I need the lines from the one containing "Given: Open 网上邻居 shortcut" through the last line of the entries retyped exactly, with no pictures among them.

Top of Extracted data

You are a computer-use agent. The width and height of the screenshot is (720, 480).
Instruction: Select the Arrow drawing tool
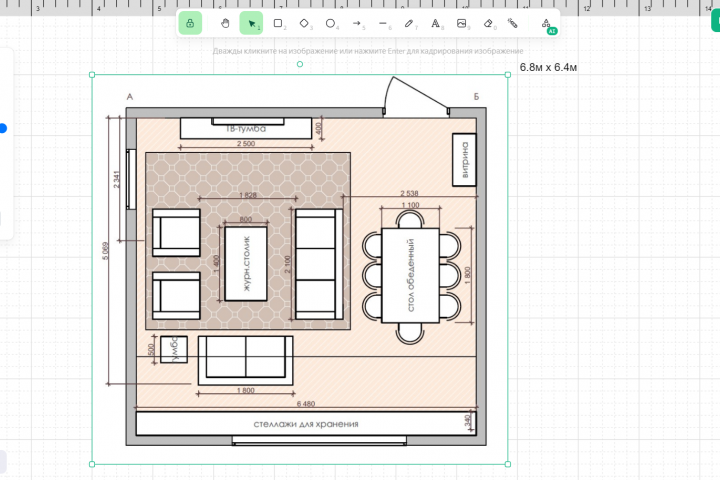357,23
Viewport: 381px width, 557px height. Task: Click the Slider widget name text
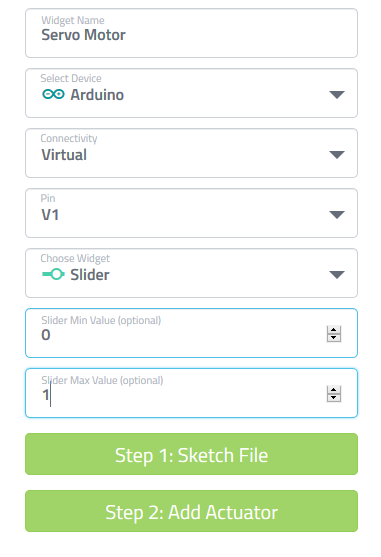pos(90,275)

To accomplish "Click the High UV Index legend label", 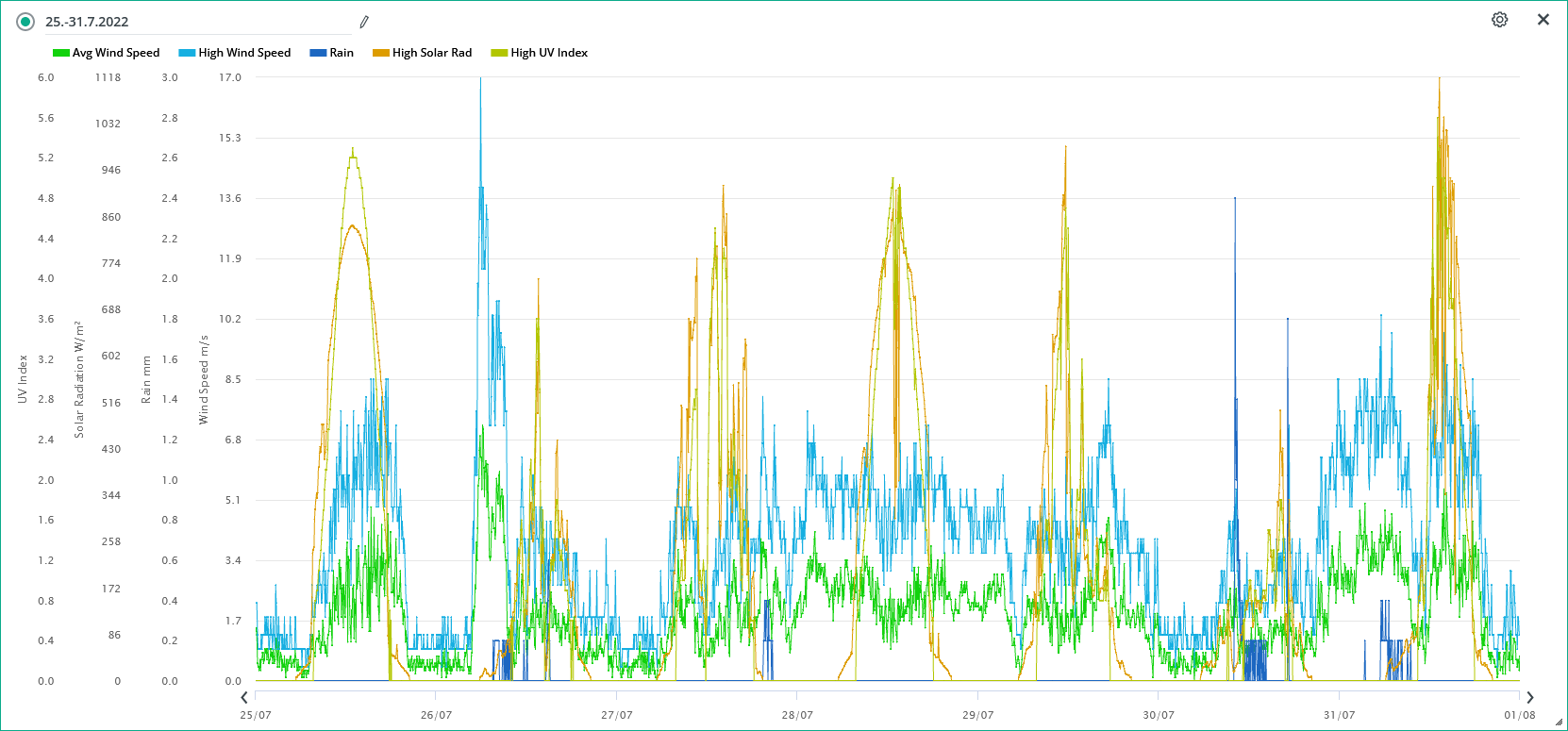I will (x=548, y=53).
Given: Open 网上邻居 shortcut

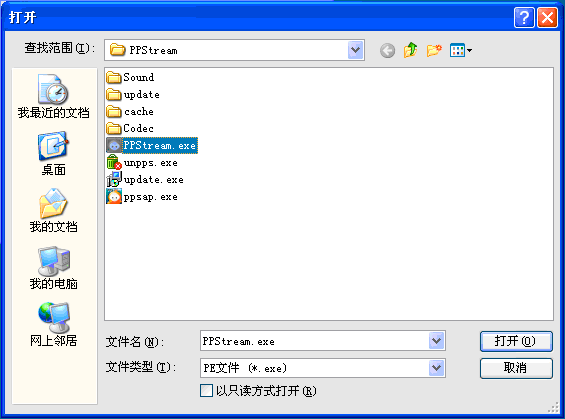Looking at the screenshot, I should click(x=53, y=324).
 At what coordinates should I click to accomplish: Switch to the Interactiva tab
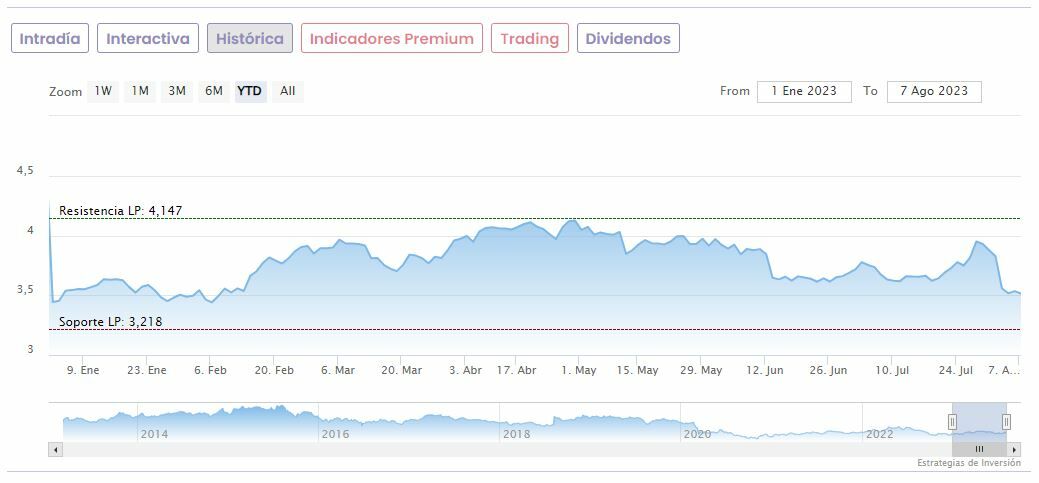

Bottom of Extracted data

▸ Answer to this task:
Given: Open 网上邻居 shortcut

Looking at the screenshot, I should click(x=53, y=324).
 At what coordinates should I click to accomplish: Switch to the Interactiva tab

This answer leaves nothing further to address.